The biggest Easter egg was hiding in plain sight on Coruscant, tying the action of Andor all the way back to Queen Padmé Amidala. Here’s what to look for, and what it means for the Star Wars universe.
Luthen Rael has established the perfect cover for himself on the Imperial capital, dealing antiques with his assistant Kleya while secretly fueling and running the Rebellion in its earliest form. Because of his occupation, we’ve had the opportunity to see all sorts of familiar objects pass through his store. They’ve ranged from the plausible, like Plo Koon’s mask, to the obvious wink to the audience, like Indiana Jones’ whip frozen in carbonite.
But in Episode 10, we see something far more intriguing. When Kleya approaches Luthen to discuss the mark on the fountain (which we later learn means their ISB source wants to meet), Luthen is cleaning some merchandise, including a semicircular metal helmet.
It’s none other than the Naboo Crest Headdress that Queen Padmé Amidala wears while in disguise after an assassination attempt in Attack of the Clones.
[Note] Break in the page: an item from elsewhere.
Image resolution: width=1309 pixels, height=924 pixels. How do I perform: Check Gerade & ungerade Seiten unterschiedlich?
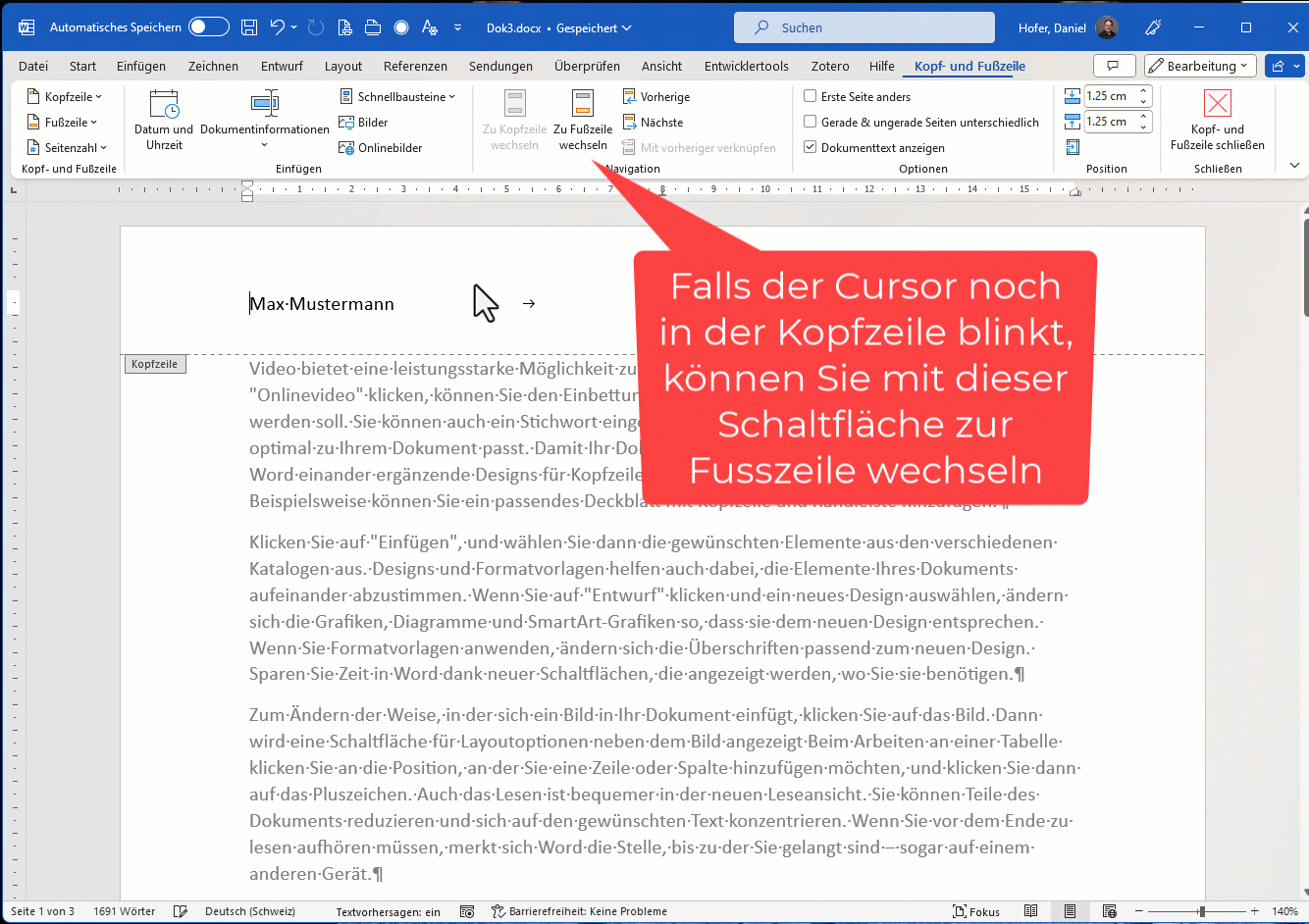811,122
Somehow, it ended up in Luthen’s collection, destined to be sold to the hoity-toity Coruscant nobility.
But considering Padmé wore it only about 15 years before the events of Andor, why is it with an antiques dealer? Is the late queen and senator not important enough to be considered worthy of a museum exhibit, or is there another explanation?
This headdress is probably far, far older than we first thought, and we have evidence from an unlikely source: The ruthless Imperial fortification known as Disneyland. In the Star Wars themed Galaxy’s Edge section, there lies a prestige gift shop called Dok Ondar’s Den of Antiquities. Inside, guests can buy anything from a Princess Leia wig to Rose Tico’s necklace. In the corner dedicated to Leia and Padmé, the Crest Headdress could be yours for a mere $49.99. It’s considered an antique, albeit by a tourist trap.
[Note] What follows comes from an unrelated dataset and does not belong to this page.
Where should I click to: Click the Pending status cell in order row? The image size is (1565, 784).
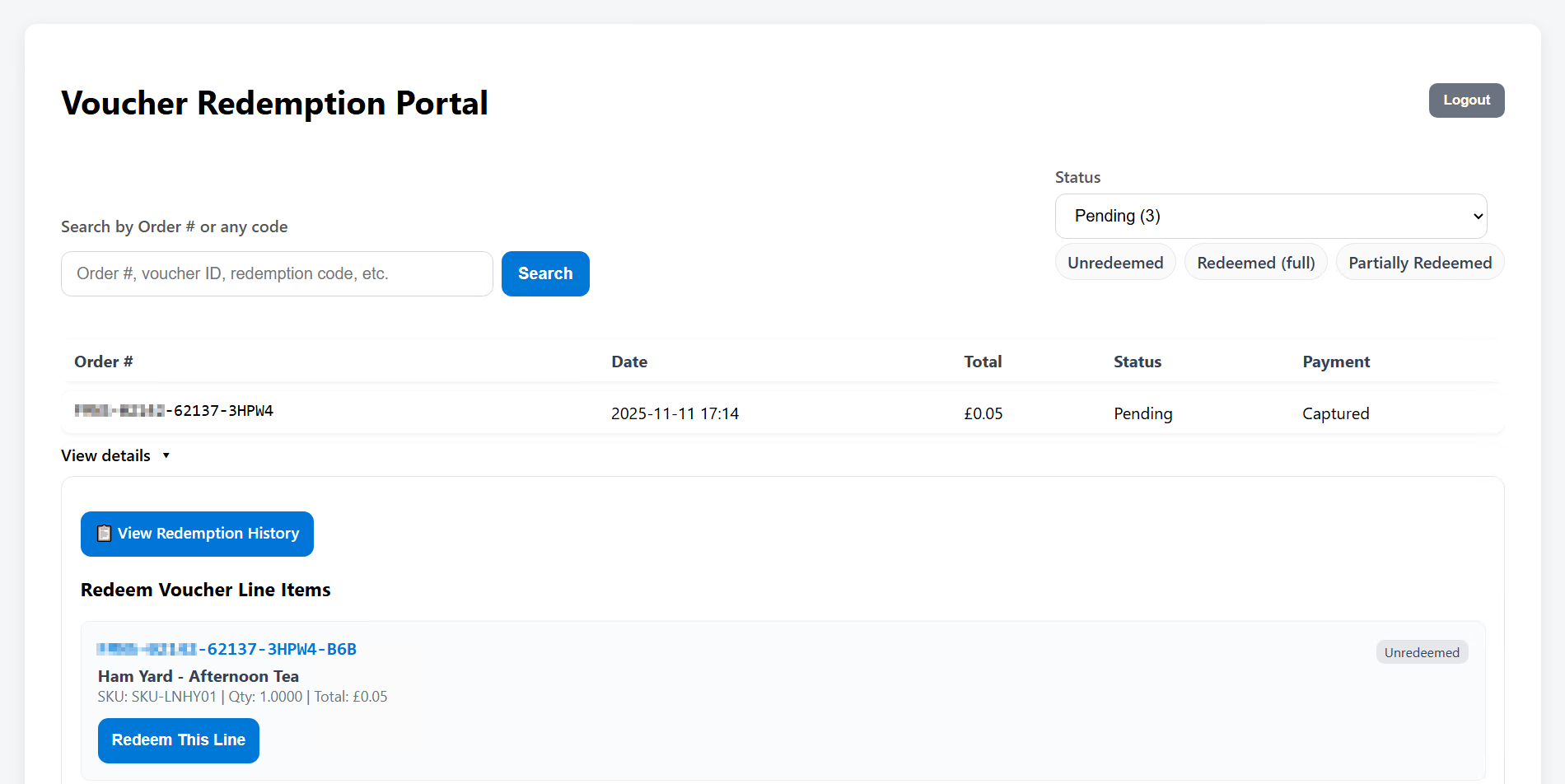point(1142,413)
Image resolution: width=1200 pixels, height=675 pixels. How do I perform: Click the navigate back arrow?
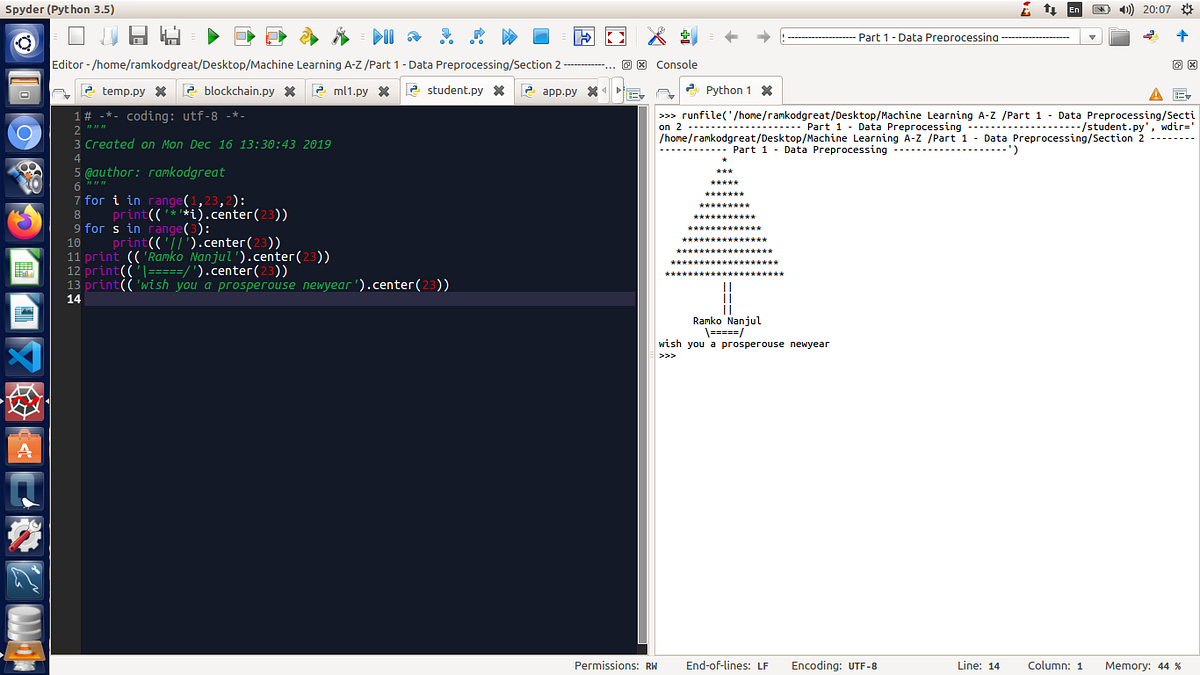tap(730, 36)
So while this headdress is important because Padmé wore it, it probably has its own remarkable history. Considering the headdress’ flower of life motif (a recurring element in Naboo culture) and the fact that Padmé wore it to disguise herself rather than stand out, it’s probably traditional to Naboo. The women of Naboo may have been wearing these for centuries, if not millennia. In fact, it’s technically possible the one we see in Luthen’s shop doesn’t even belong to Padmé, but is one of many made in the same design.
Perhaps we’ll learn more in the future. Naboo’s history and culture are largely blank spots in the Star Wars canon, and with prequel TV shows exploring every other subject in the galaxy, why not this one?
Andor is now streaming on Disney+.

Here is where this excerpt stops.